▶ _Exercise brief_: Rewrite the listing with "refresh icon" replaced by "reload button" and everything else unchanged. Omit the pictures.

Start of Data excerpts

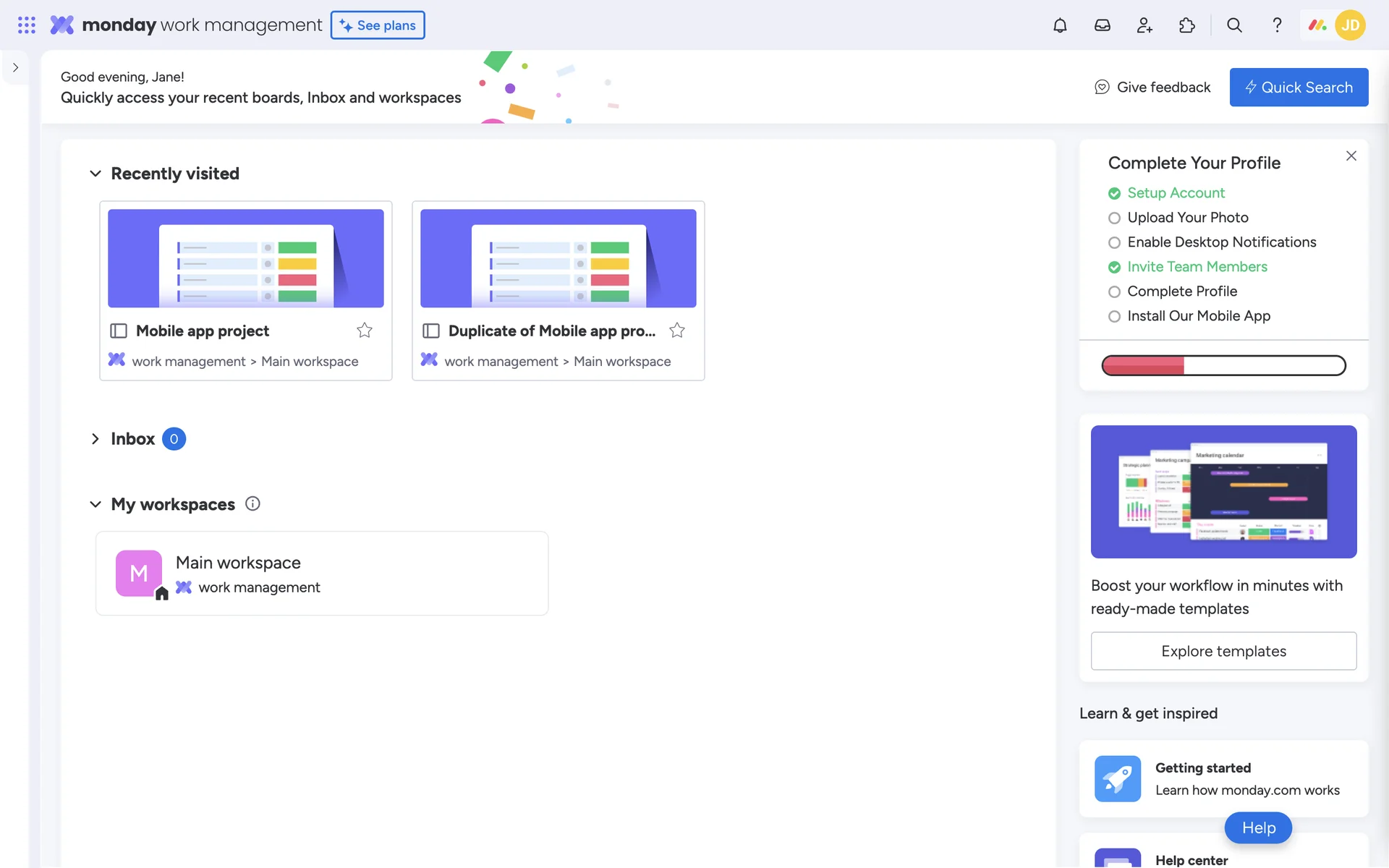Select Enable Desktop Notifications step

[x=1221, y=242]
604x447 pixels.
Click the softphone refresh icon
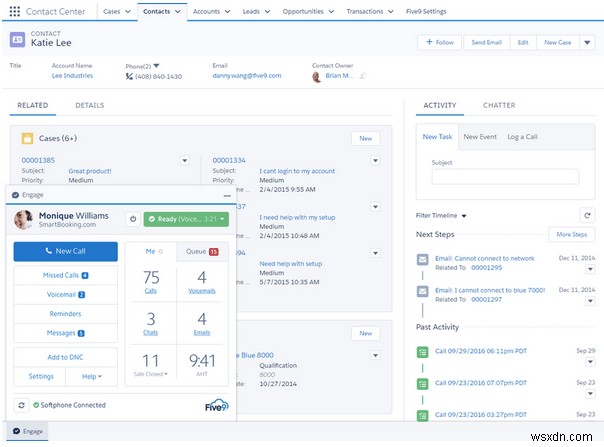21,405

End of Data excerpts

▶ _Reply to the exercise_:
Select Enable Desktop Notifications step

[x=1221, y=242]
604x447 pixels.
Click the softphone reload button
21,405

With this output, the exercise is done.